======== Text section ========

An innately happy and successful child is often largely the outcome of apt parenting methods used by the parent. Rebellious, defiant, problem children all point towards inefficient parenting.

“As parents, we should remember that our goal isn’t to help our children get good grades or gain admission into top universities. Instead, we should strive to recognise and develop their inborn talents because doing so promotes happiness and success,” Dr Albert advised.

Parenting labels

The science of psychology classifies parenting into four broad types, but layman’s terms are often used by experts and writers to better describe each style.

1) Authoritarian: These parents place high demands on their children, and do not often consider children’s viewpoints when setting down rules. They also punish their children every time rules are broken. This style is also often referred to as tiger parenting. In cases where parents involve themselves in all children’s affairs, it is called helicopter or lawn mower parenting. Children raised in this manner can be disciplined and obedient, but exhibit low self-esteem and internal happiness. They are also unable to deal with challenges later in life, or set and achieve goals for themselves.

2) Uninvolved: Under this style, parents fulfil their children’s basic needs, but are detached from their children’s lives. They leave decision-making to children, and may even neglect some of their requirements in extreme cases. Children reared under this free-range parenting style, another term for this kind of parenting. end up developing low self-esteem, become less competent than their peers and are often prone to neurotic disorders.

3) Permissive: This is a very common parenting style today, and is otherwise referred to as jellyfish parenting. Children receive too much autonomy at an early age, and little instruction. Discipline is rarely enforced. Children grow up unable to self-regulate and face difficulties with authority figures. They can also perform poorly, be afraid to explore and be unhappy.

4) Authoritative: Also known as dolphin parenting, this style incorporates children’s viewpoints into decision-making without compromising on discipline and limits. Scientific evidence suggests this is the style, not to be confused with authoritarian, is best suited to raise well-balanced children who think critically, set their own goals and are good at social interaction and collaboration.

========

### What this exercise asks
• 1. In the parenting text, what other name is given to the permissive style?
• 2. Write what comes next in the parenting text, picking up right after its final sentence.
The material after this point stands apart from the parenting text.

======== Material provided ========

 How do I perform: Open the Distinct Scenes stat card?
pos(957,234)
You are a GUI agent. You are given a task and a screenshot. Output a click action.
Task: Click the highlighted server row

========

### Expected outputs
• 1. Jellyfish parenting.

• 2.
Is your parenting style not working? Look out for the signs:

Parenting should be suited to children’s temperaments, as well as to varying situations. When the approach is not right, children display certain tell-tale signs that are essentially a call for help.

a) Phobic behaviours, including anxiety before exams and assessments.

b) Declines in academic performance.

c) Unexplained changes in appetite and sleep patterns.

d) Mood changes, including irritability.

e) Excessive somatic complaints for which there is no medical reason, including nausea, headaches, and abdominal pain.

f) Aggression, both verbal and physical.

g) An aversion to social interaction and situations.


A parent’s perspective

Nyarai Nemacha, Zimbabwe, Dubai resident

“I do not believe in any parenting style. Parenting also differs with cultures.

I conform to my own style of parenting that works for me and my children. I am flexible but firm with them, I am friendly but I am not friends with them because I need to be able to set rules and boundaries. Because of my background in Early Childhood Education, I am able to find the balance between flexible and firm.

“Parenting can be instinctive and a learned skill. A lot of what I do is subconsciously based on how I was raised - for example, I talked back to my parents so I expect the same from my children. But we knew when our mother was being firm.

“Two pieces of advice that really worked for me as a parent: 1) Have a proper sleeping routine for your child. 2) Don’t have too many choices for them in food. Both my children get a good night’s sleep and do well the next morning. I only cook one meal and we all eat that. If you do not want to eat, it’s okay. You will have to wait for the next meal.”